The beginning and the end of the route on the geologic map goes through the Smartville complex, which is the remains of an old volcanic island chain that collided with ancient California in Jurassic time. You won’t see it in the landscape, but the rocks around Shingle Springs conceal a major fault inside the complex. There’s some very nice slate to be found there . . .
and peridotite, from deep in the ocean crust, with its distinctive density, dark-green color and rusty weathering rind. Serpentine is abundant here too.
Placerville features lots of history from its days as a Gold Rush center. Some of the history lurks just off the main street in the form of cryptic diggings and other structures.
More formally, you can tour the workings of a former gold mine just north of town at Gold Bug Park. This stamp mill at the park was used to pound the gold-bearing rock into powder for processing.

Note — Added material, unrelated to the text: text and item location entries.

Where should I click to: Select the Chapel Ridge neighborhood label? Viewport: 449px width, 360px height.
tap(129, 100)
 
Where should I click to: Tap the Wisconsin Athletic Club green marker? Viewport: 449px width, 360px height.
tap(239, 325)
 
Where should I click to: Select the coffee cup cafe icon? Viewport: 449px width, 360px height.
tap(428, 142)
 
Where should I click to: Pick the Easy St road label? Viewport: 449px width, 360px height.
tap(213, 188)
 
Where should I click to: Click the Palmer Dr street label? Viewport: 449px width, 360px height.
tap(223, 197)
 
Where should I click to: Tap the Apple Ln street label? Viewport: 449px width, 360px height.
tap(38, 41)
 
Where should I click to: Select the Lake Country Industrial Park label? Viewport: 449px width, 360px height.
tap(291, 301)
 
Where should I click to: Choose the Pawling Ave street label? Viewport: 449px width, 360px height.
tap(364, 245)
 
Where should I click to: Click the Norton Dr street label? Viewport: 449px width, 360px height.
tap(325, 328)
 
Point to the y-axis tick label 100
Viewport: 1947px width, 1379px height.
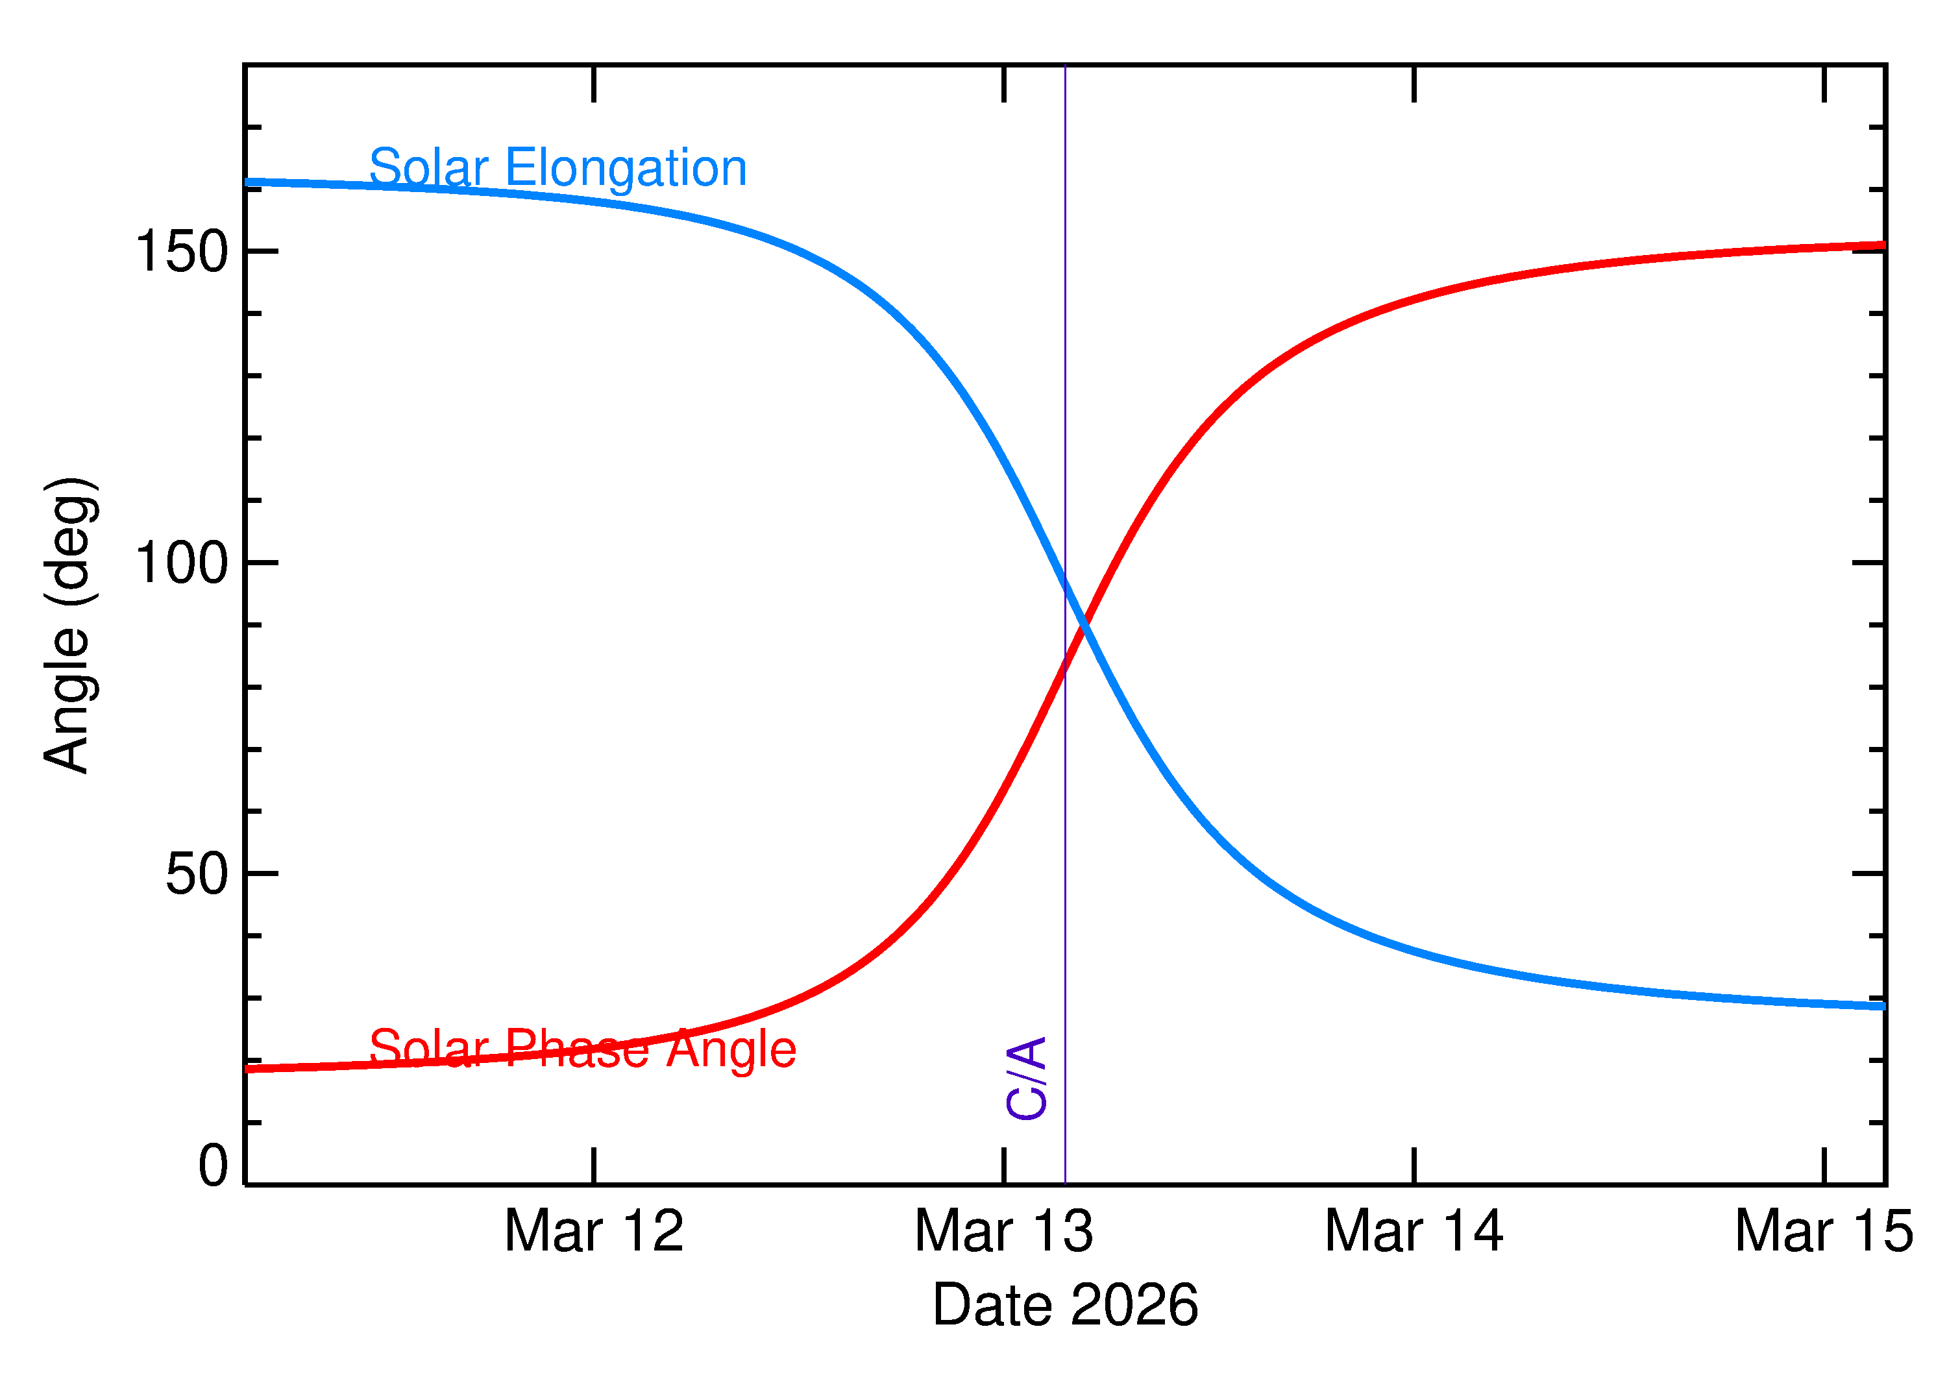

Another destination I can recommend is Lava Cap Winery, northeast of town. The Sierra foothills are a thriving wine region, but Lava Cap was founded by a retired geologist, the late David Jones of the U.S. Geological Survey. His deep knowledge of rock, soil and terrain informs the wide variety of grapes grown on the property, and lots of Bay Area geologists consider it something of a pilgrimage.
The rest of the trip takes state route 49 through the tiny town of Coloma, where a state historic park recalls the earliest days of the Gold Rush. An outdoor museum houses exhibits including this menacing “monitor,” which once directed huge streams of water against gravel hillsides to yield the bulk of California’s placer gold production.
Across the South Fork American River, next to the bridge, is a public gold-panning zone where you can seek your own nuggets—and get your feet nice and cold.
This part of the route runs through a small body of granite, which makes for a picturesque countryside as you head north.
Just past the village of Cool, you’ll enter the big gorge of the main American River. The river crossing is a popular spot for boaters and soakers of feet. The old rail bridge downstream from the highway, built around 1900, is reserved for pedestrians today. And of course the rocks, scoured by regular floods, are beautifully displayed.
From here a steep climb out of the American River gorge brings you to Auburn and the freeway. Now you can return from taking time to making time.